Strategy Now Holds More Bitcoin Than BlackRock After $2.54B Buy
Strategy bought 34,164 bitcoin for $2.54 billion last week, its third-largest purchase on record, funded through preferred stock and common stock sales. Total holdings now sit at 815,061 BTC; more than BlackRock's IBIT holds.
Quick Insights
- Strategy bought 34,164 BTC for $2.54 billion between 13 and 19 April, at an average price of $74,395 per coin.
- Total holdings now stand at 815,061 BTC, acquired for roughly $61.56 billion at an average cost basis of $75,527.
- The purchase is Strategy's third-largest on record and the biggest weekly accumulation since November 2024.
- Strategy's stack now exceeds BlackRock's IBIT, which held 802,823 BTC as of its latest disclosure.
Strategy added 34,164 bitcoin to its treasury last week at an average price of $74,395 per coin, for a total outlay of roughly $2.54 billion. The purchase, disclosed in a Monday SEC filing, is the company's third-largest on record and its biggest weekly accumulation since November 2024. Total holdings now sit at 815,061 BTC.
The funding came from two sources: $2.18 billion raised through sales of the company's perpetual preferred stock, STRC, and $366 million from common stock offerings. No other preferred share classes — STRF, STRK, or STRD — were tapped during the period.
With Bitcoin trading around $75,000 at the time of filing, Strategy's position sits roughly at break-even on an aggregate basis. The company has spent an average of $75,527 per coin across its entire accumulation programme, which began in August 2020 when Michael Saylor first converted the then-business intelligence firm's cash reserves into Bitcoin.
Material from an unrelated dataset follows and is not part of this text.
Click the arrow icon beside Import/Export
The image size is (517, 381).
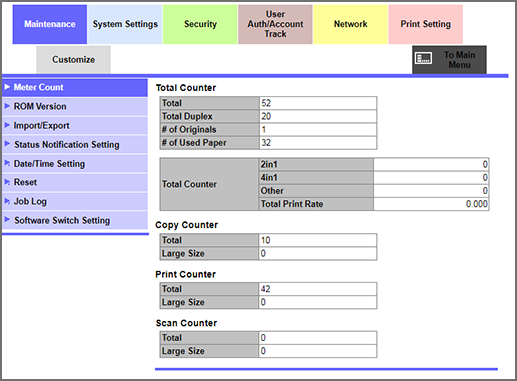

The more notable figure is what 815,061 BTC represents in context. BlackRock's iShares Bitcoin Trust, the world's largest spot Bitcoin ETF, held 802,823 BTC as of its latest disclosure. Strategy's corporate treasury now holds more Bitcoin than the biggest ETF in the market.
Strategy's Stack Now Outweighs BlackRock's IBIT
The milestone matters because IBIT has been the benchmark for institutional Bitcoin demand since spot ETFs launched in January 2024. The fact that a single corporate treasury has overtaken it reflects how aggressively Strategy has deployed capital, particularly since ICE's investment in Polymarket earlier this year drew attention to how quickly Wall Street is moving into digital assets.
Strategy still has considerable firepower remaining. The company disclosed $1.62 billion in STRF capacity, $2.10 billion in STRK, $4.01 billion in STRD, and $26.73 billion in MSTR stock available under its at-the-market offering programme. That gives the firm significant room to continue accumulating, assuming shareholders remain willing to absorb dilution.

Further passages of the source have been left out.